Arbeitsanweisung — Entnimm der Auflistung bitte die Zeilen ab der Zeile mit "You are a computer-use" bis einschließlich der Zeile mit "pos(305,94)" und gib sie wortgetreu wieder, jedoch ohne die Bilder.

### Datenauszug

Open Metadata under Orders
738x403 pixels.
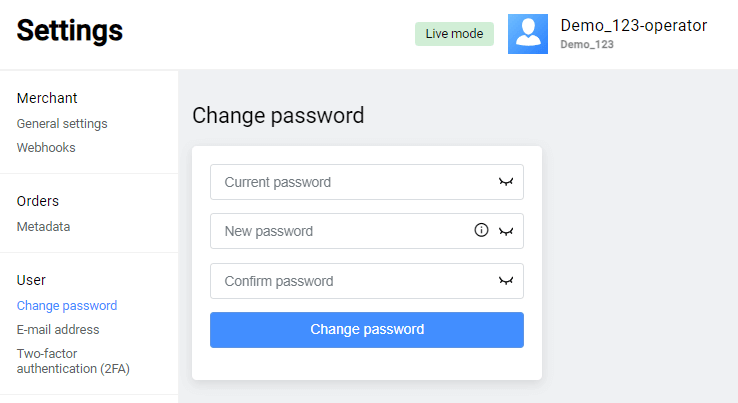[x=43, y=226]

######
### Datenauszug

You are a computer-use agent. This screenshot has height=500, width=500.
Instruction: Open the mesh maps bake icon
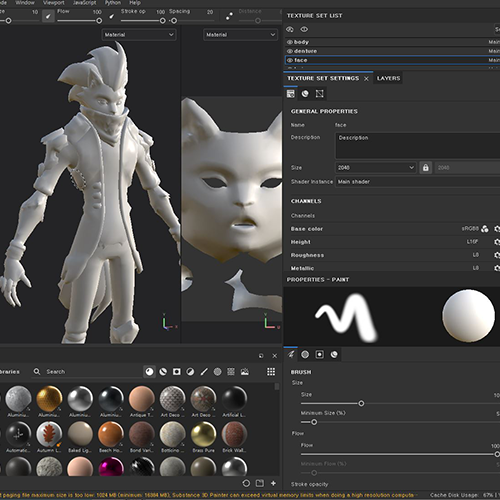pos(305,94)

######

Lösung —
You are a computer-use agent. This screenshot has height=500, width=500.
Instruction: Open the mesh maps bake icon
pos(305,94)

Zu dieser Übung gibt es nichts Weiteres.